Martin A. Dale '53 Fellowship

At a Glance

Princeton Application Deadline
January 8, 2024
Term of Award
Postgraduate
Requires Princeton Nomination
No
Field of Study
Arts, Education, Humanities, Social Sciences, STEM
Length of Fellowship
One year
Region
Africa, Asia, Australia / Pacific Islands, Europe, Latin America / Caribbean, Middle East, North America
Country
Varies
Princeton-associated
Yes
Citizenship Status
Non-U.S. citizens are eligible, U.S. citizens are eligible

Description

The Martin A. Dale ‘53 Fellowship enables an outstanding Princeton senior to devote the year following graduation to an independent project of extraordinary merit that will widen the recipient’s experience of the world and significantly enhance his or her personal growth and intellectual development. The fellowship embodies the conviction of its donor, Martin A. Dale ‘53, of the transformative potential of a year-long project of focused effort and self-discovery before a new graduate embarks on the next major phase of life and career.

The Dale Fellowship provides a grant of $40,000 to a current Princeton senior, which becomes available as early as July 1 following graduation; the fellow must begin his or her project no later than September 1 of the same year. One-half of the grant is normally paid at the inception of the fellowship, the other half midway through the fellowship year. (The grant is taxable and must be reported by the recipient as regular income.)

Adviser

Dr. Matthew Lazen, [email protected], 609-258-7140

Eligibility

  • Current Princeton University senior

Criteria for Selection

In evaluating applications for the Dale Fellowship, the selection committee gives particular weight to the well-defined focus and feasibility of the project, as well as to the integrity and intellectual or creative talent of the candidate. The committee looks carefully at each candidate’s academic record (especially as it pertains to the specific nature of the intended project), the development of the candidate’s intellectual interests, and the ability of the candidate to conceive and carry out a sustained creative or investigative effort. At the same time, extracurricular accomplishments are considered insofar as they provide support for the particular proposal and evidence of independent initiative, resourcefulness, and responsibility. Candidates are measured by the potential impact the year spent working on the project will have on their futures and, where relevant, on the future of American society or the international community.

Application Procedure

Applications for the Dale Fellowship should be submitted online via the Global Programs System (GPS). The application is generally available in mid-fall.
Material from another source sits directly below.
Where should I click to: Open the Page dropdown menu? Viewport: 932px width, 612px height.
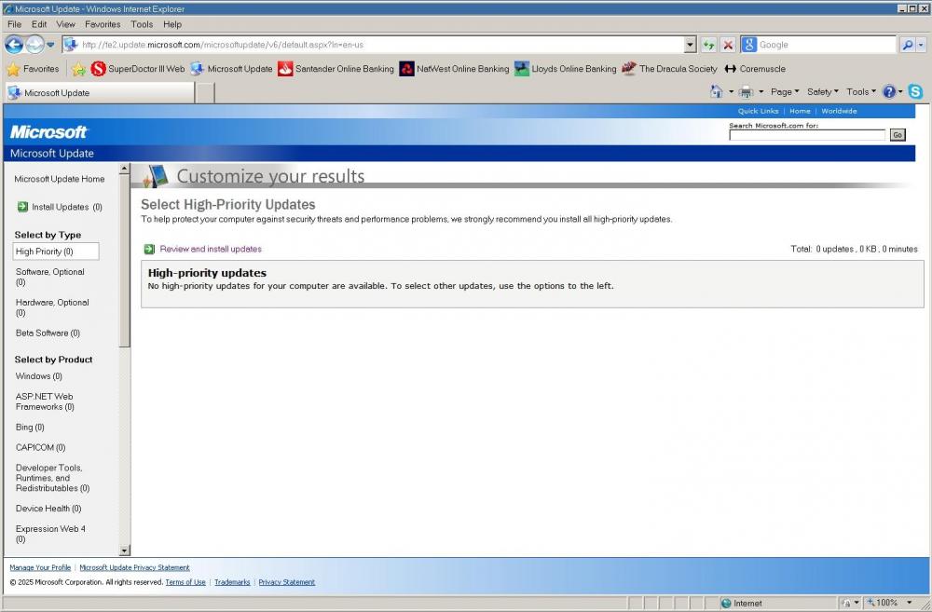(785, 92)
Applications should include:

  • A proposal of no more than 1,000 words describing the project that you will undertake if chosen as the Dale Fellow;
  • An essay of no more than 350 words describing your most significant intellectual experience during your years at Princeton and explaining how this experience has influenced the way you look at the world;
  • An essay of no more than 350 words recounting how your involvement in an activity or organization outside the classroom has influenced you;
  • Two recommendations, one of which must be from a Princeton University faculty member;
  • A résumé;
  • A copy of an internal electronic transcript;
  • A budget outlining your anticipated expenses (and taking into account that the grant is taxable); and
  • Supplementary materials, if desired, such as brief writing samples, a small portfolio, or a brief video.
  • A statement of no more than 250 words describing what measures you will take to ensure that your project will comply with University travel guidelines and all national and local health and safety regulations, including what adjustments could be made to address pandemic-related uncertainties.

Additional Information

The Dale Fellowship project may involve travel in the United States or abroad. The recipient is required to submit a travel waiver in accordance with the travel rules regarding University funds.
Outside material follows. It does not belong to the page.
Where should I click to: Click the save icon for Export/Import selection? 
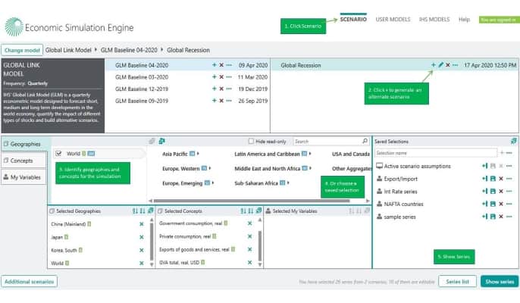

Use of the fellowship should not involve extended study in a formal program at an American or foreign university nor should it normally entail participation in a structured program sponsored by a public or private institution. Rather, the emphasis should be on a special, independent initiative of the recipient’s own devising.
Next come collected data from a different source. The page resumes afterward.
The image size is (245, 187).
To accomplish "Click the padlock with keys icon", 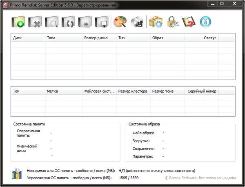I will click(x=172, y=22).
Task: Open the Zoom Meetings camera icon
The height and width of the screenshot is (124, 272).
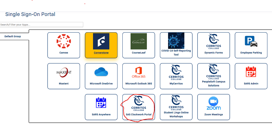Action: click(x=214, y=103)
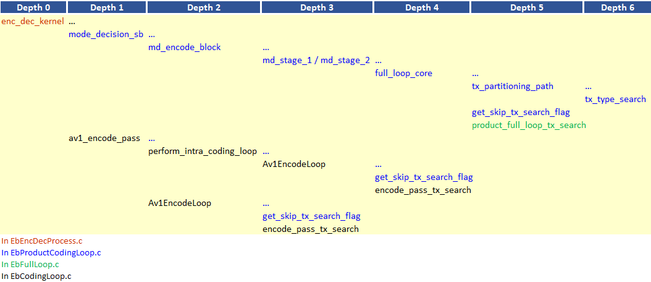This screenshot has height=282, width=651.
Task: Click perform_intra_coding_loop in Depth 2
Action: click(x=202, y=151)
Upon acceptance of the Dale Fellowship, the recipient will be expected to sign a statement promising to use the funds for the express purpose outlined in the proposal. The Dale Fellow is required to make a progress report halfway through the fellowship year; at the completion of the project, the fellow must submit a written account of his or her experience and an accounting of the use of the Dale funds. The fellow is also asked to participate in a banquet on the University campus in October of the year following the fellowship, at which recipients of the previous summer’s Dale Summer Awards are also honored.

Fellows who received University grant aid to cover the Student Health Plan in the academic year prior to the Dale Fellowship and who do not have access to family coverage during the fellowship year may be eligible for a subsidy to cover the cost of health insurance for the term of the fellowship.